After30 years from its first publication on the pages of Gambero Rosso, here is once again the Slow Food Manifesto. 

The date was November 3rd, 1987 when Il Gambero Rosso – at the time an insert of the Il Manifesto newspaper – published another Manifesto, the one issued by Slow Food. Signatures on the document belonged to Dario Fo and Francesco Guccini, Sergio Staino and Valentino Parlato plus a group of thinkers capable of widespread and forward approach such as Folco Portinari, Gina Lagorio, Enrico Menduni and others in addition to, obviously, Carlo Petrini and Stefano Bonilli. These were the people who put together such a diverse think tank. One unrivalled and soon destined to influence politics and culture.

Reading this manifesto, this collation of utopian intentions, this list of NOs to the ‘80s world – a world whose supreme value was velocity countered in the document by the importance of slowing down – would suggest an abstract program founded on ideals more than on solid ideas. The manifesto appeared as something more soul stirring than to bring an actual change in people’s lives. But this was not the case. That manifesto is perhaps the most brilliant example of utopia turned history. A revolution brought forth from a mutual sentiment of equality and desire for change in values and which resulted in a worldwide impact. More than a political movement, more than a cultural current, even more than a spiritual denomination, Slow Food was able to convey energies and knowledge and thus operate a change of planetary resonance: millions of people, farmers, artisans, cooks and entrepreneurs in 160 countries worldwide agreed to undersign the motions launched on November 3, 1987 for food that was good, clean and fair (the slogan came later). It all started with a handful of sentences penned by Folco Portinari such as “Against those – who are the majority – who confuse efficiency with frenzy, we offer a vaccine for an adequate portion of sensual pleasure assured, to be practiced in slow and prolonged enjoyment” or “slow-food is cheerfulness, fast-food is hysteria” written in a visionary and inspired style that at times echoes that of certain artistic manifestos of the early Twentieth century. 

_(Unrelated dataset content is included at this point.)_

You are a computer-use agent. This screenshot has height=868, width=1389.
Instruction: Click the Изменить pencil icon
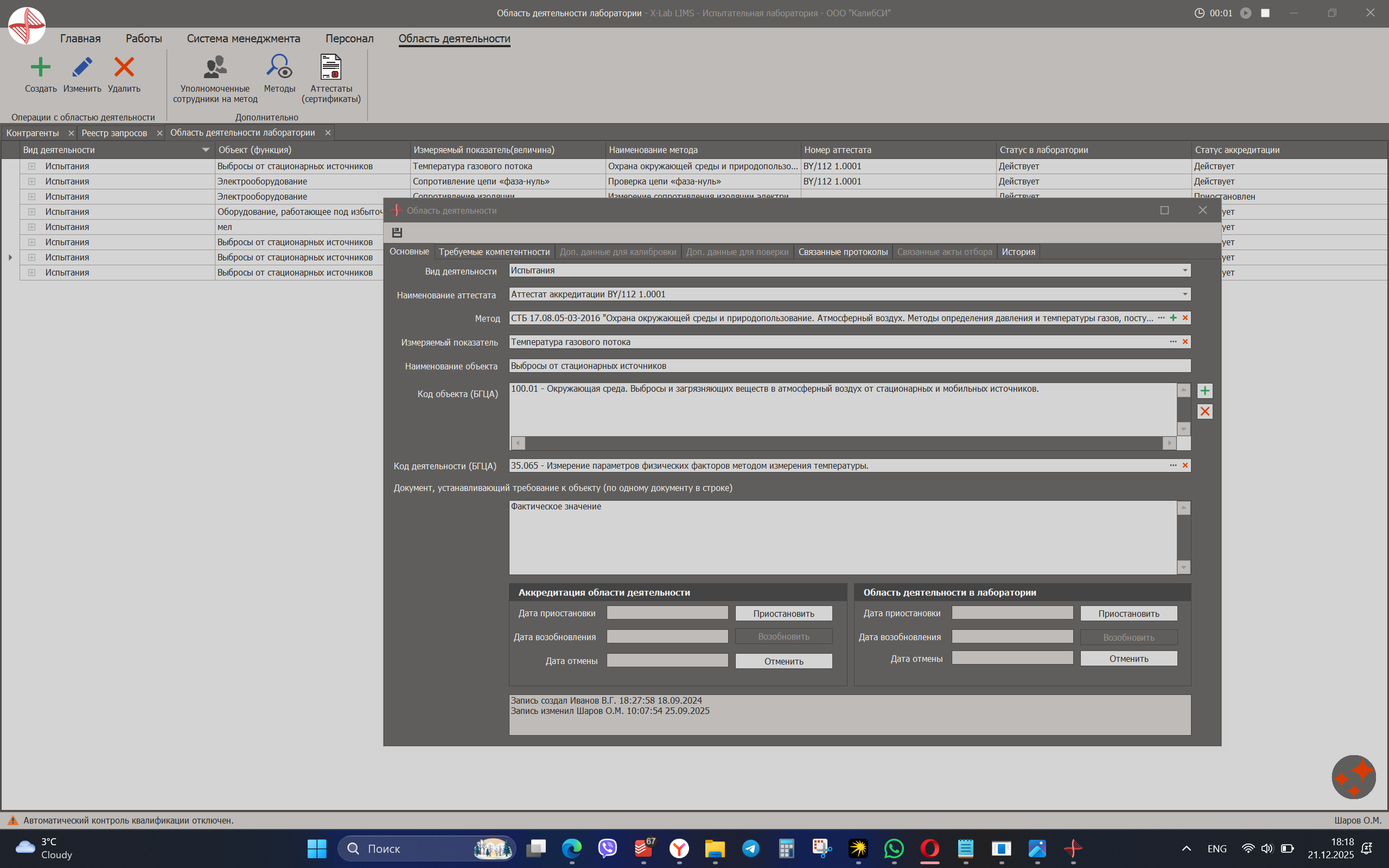(x=82, y=67)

Manifesto Slow Food sul gambero rosso

Behind these words, there was already Arcigola, born in 1986 (as a "movement for protection and the right to pleasure" starting from the privileged place at the table, a synthesis of history, culture, conviviality) and transformed in 1989 into Slow Food, in the historic Paris meeting hosted at Opéra-Comique.

Slow Food. Storia di un'utopia possibile

This story, which reaches the present day, is Gigi Padovani's re-release of the volume Slow Food. History of a possible utopia, released in 2005 with the titleSlow Food Revolution. From Arcigola to Terra Madre. A new culture of the book by Carlo Petrini and Gigi Padovani (Rizzoli 2005). Twelve years divide the two releases, faithfully reported in the latest version that has been deeply rewritten and updated to include the voice of others conditioned by Carlo Petrini’s vision, such as Guido Barilla, Alessandro Ceretto, Oscar Farinetti and Giuseppe Lavazza, to mention a few. This book carefully reports the evolution of the historical movement starting with the very words published 30 years ago on Gambero Rosso and which we are offering again today.

The Slow Food Manifesto

This century was born on the basis of a false interpretation of industrial civilization, under the sign of dynamism and acceleration: mimetically, man invents the machine that needs to lift it from fatigue but, at the same time, adopts and raises the machine to ideal and behavioural model of life. The result was a sort of autophagy, which reduced the Homo sapiens to a species in danger of extinction, in a monstrous ingestion and digestion of himself.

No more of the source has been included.